Was ist die Behandlung für das Syndrom?

- Es gibt keine eindeutige und allgemein gültige Behandlung. Viele Dinge werden verwendet, beginnend mit nicht-pharmakologischen Mitteln. Zum Beispiel ist die Arzt-Patienten-Beziehung extrem wichtig. Das sind wir den Patienten schuldig, denn wir engagieren uns sehr. Und in der Tat sollte der Arzt dem Patienten mindestens 15-20 Minuten Zeit geben, um ihm den Zustand zu erklären, dass diese Krankheit nicht tödlich ist, dass sie seine Lebensspanne nicht verkürzt, dass sie sein Wohlbefinden beeinträchtigen kann, aber er sollte beruhigen, der nicht an einer schweren Krankheit leidet und nicht von Arzt zu Arzt gehen muss.

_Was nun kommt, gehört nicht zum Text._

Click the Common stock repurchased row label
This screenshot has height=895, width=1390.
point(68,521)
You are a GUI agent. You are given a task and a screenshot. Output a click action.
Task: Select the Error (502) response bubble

Das ist der erste Schritt zur Heilung. Wir empfehlen den Patienten auch, sich körperlich zu betätigen und sich mehr positive Emotionen zu erlauben. Vergärbare Kohlenhydrate sollten in Lebensmitteln vermieden werden. Manche Patienten vertragen keine frische Milch, andere Hülsenfrüchte. Daher empfehlen wir Patienten, die Lebensmittel einzuschränken, die bei ihnen Beschwerden verursachen. Allerdings wollen wir sie in ihrer Ernährung nicht stark einschränken, denn eine ernsthafte Ernährung beeinträchtigt die Lebensqualität stark, egal um welche Krankheit es sich handelt. Deshalb lassen wir den Patienten selbst herausfinden, was er nicht verträgt.

Wir verschreiben Probiotika, die eigentlich Synbiotika sind – sie enth alten sowohl Präbiotika als auch Probiotika. Es gibt Hunderte von ihnen auf dem Markt. Die medizinische Behandlung ist symptomatisch – bei Durchfall werden Antidiarrhoika verschrieben, bei Verstopfung Abführmittel, bei Schmerzen krampflösende Mittel usw.